SOSTA – Il Rito Tradizionale della Messa fa cadere nel formalismo? No. E’ quello Nuovo a farlo

Rubrica a cura di Corrado Gnerre


Chi è in contatto con i ragazzi spesso avrà ascoltato obiezioni come queste: Perché la Messa è una ripetizione meccanica di formule? Perché bisogna dire sempre le stesse cose? Perché si deve cadere in un ritualismo che porta ad una sorta di inaridimento, piuttosto che sentire interiormente ciò che si deve fare? Insomma, si rivendica spontaneità e adesione interiore, piuttosto che uniformarsi a qualcosa.

E’ ovvio che si tratta di obiezioni improprie. La risposta giusta da dare è che il rito è legittimamente ripetitivo (deve esserlo) perché la Messa è riattualizzazione di un Avvenimento: il Sacrificio del Calvario. Così come è altrettanto vero che bisogna che ci sia un’actuosa partecipatio (partecipazione attiva) che preveda anche, ma non solo, il rispondere vocalmente.
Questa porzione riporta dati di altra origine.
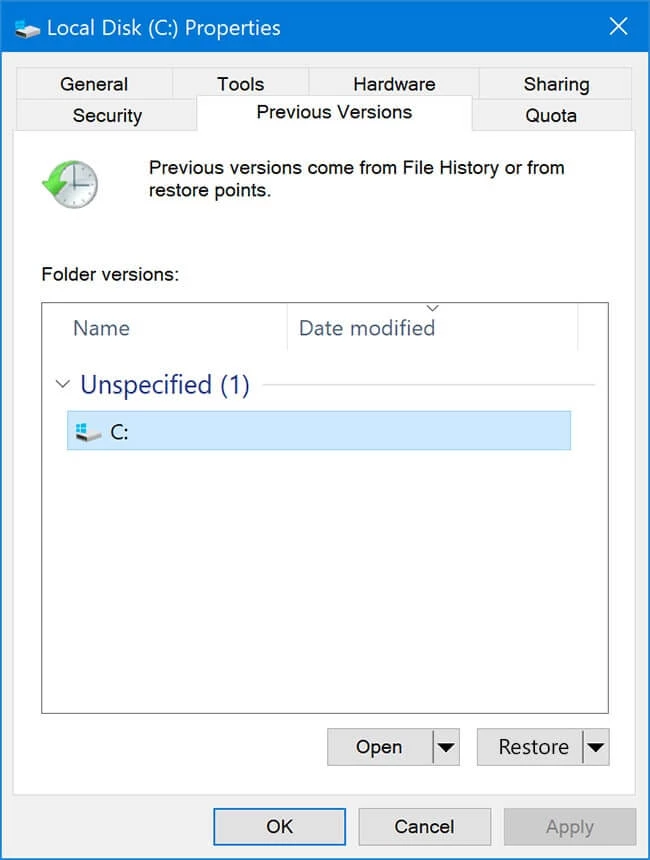Click the disk icon in the title bar

[x=27, y=29]
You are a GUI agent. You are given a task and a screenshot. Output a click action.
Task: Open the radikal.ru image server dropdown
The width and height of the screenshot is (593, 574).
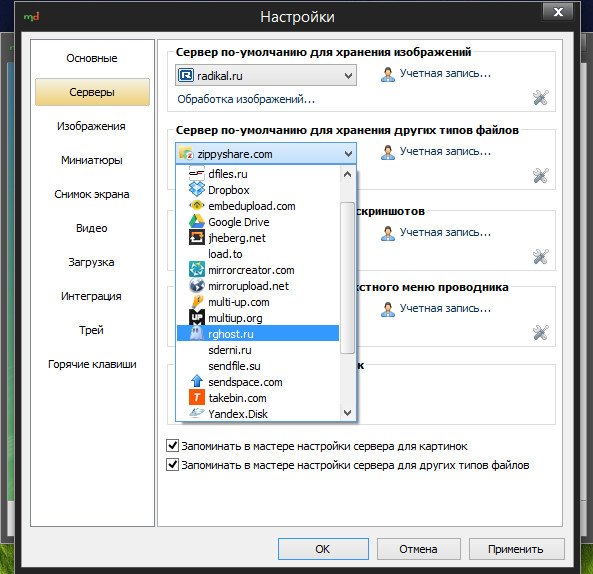coord(265,75)
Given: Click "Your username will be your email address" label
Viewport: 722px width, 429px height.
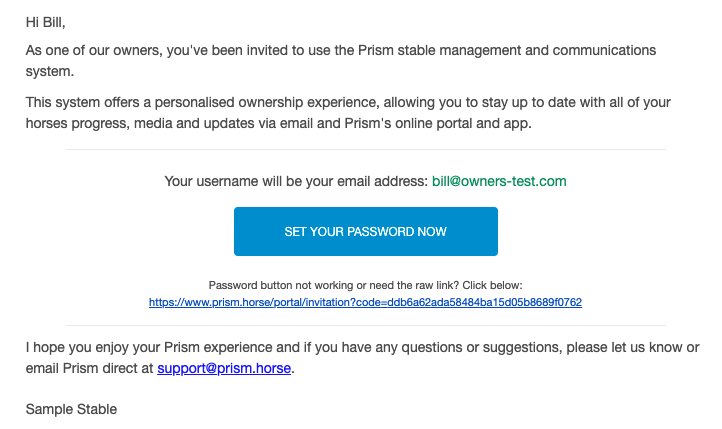Looking at the screenshot, I should tap(295, 182).
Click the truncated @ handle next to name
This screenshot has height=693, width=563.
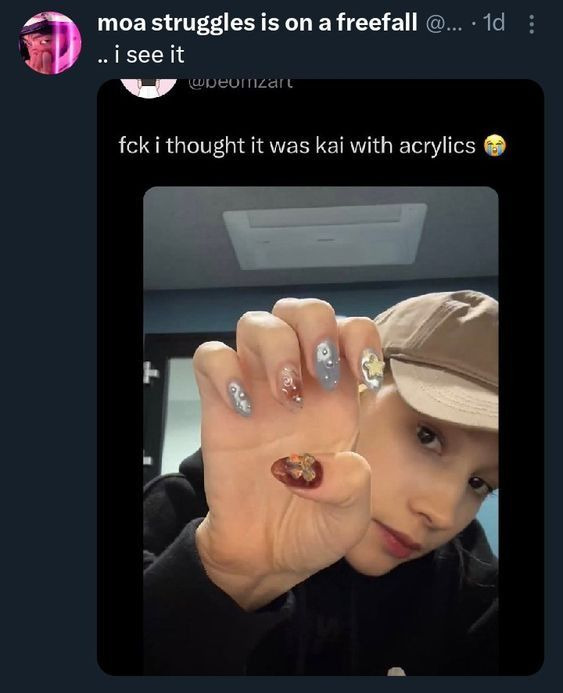[444, 23]
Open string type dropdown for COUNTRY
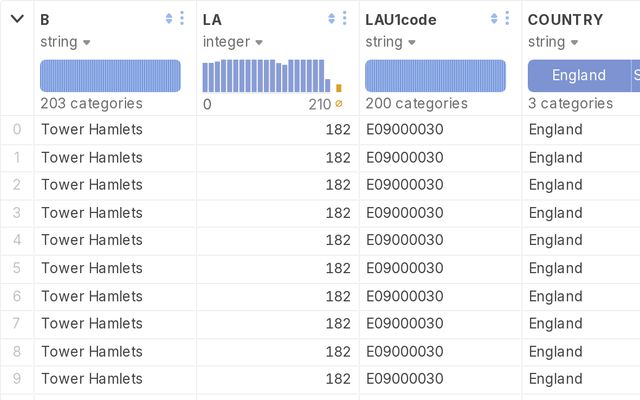 coord(553,42)
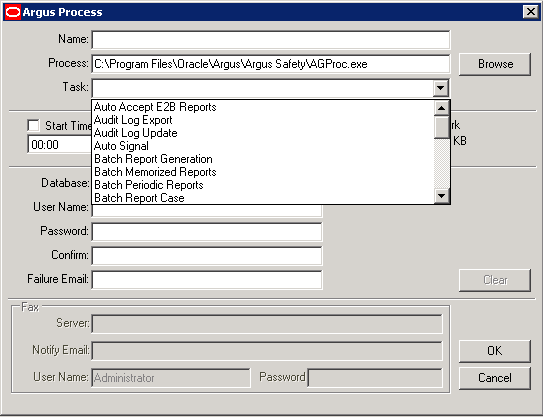543x417 pixels.
Task: Click the task list scroll down arrow
Action: click(442, 196)
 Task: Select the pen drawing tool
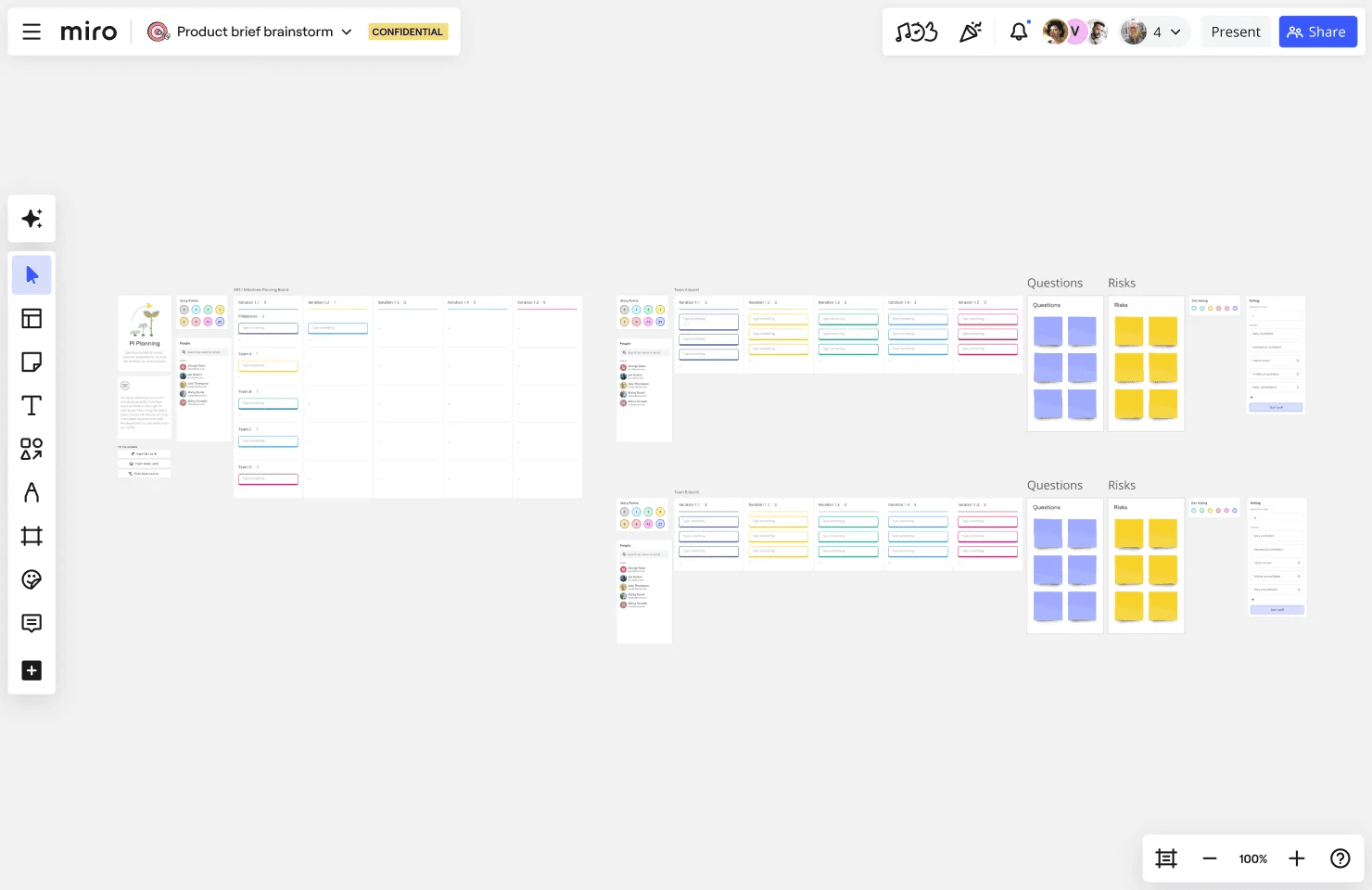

L’importante è trovare un equilibrio tra la dimensione formale e quella interiore, tra la partecipazione vocale e quella interiore e contemplativa.

Ebbene, anche in questo la Messa del Rito Romano Antico è più rispondente al vero. Essa infatti richiede sì di rispondere con molta parsimonia e delicatezza, ma soprattutto invita il fedele a contemplare e a pregare intimamente.

Nel Nuovo Rito c’è invece una prospettiva quasi “ansiogena”: bisogna necessariamente rispondere. Gli spazi di silenzio sono ridotti al minimo, per non dire totalmente assenti. E, se non si risponde, quasi si crede di non partecipare adeguatamente.

Insomma, a differenza di ciò che si dice, a spingere al formalismo è il Nuovo Rito, non quello Tradizionale.

Ed anche per questo la Messa Tradizionale è più giovanile. Anzi è eternamente giovane: Introibo ad altare Dei. Ad Deum qui laetificat juventutem meam, ovvero: Mi accosterò all’altare di Dio. A Dio che dà letizia alla mia giovinezza.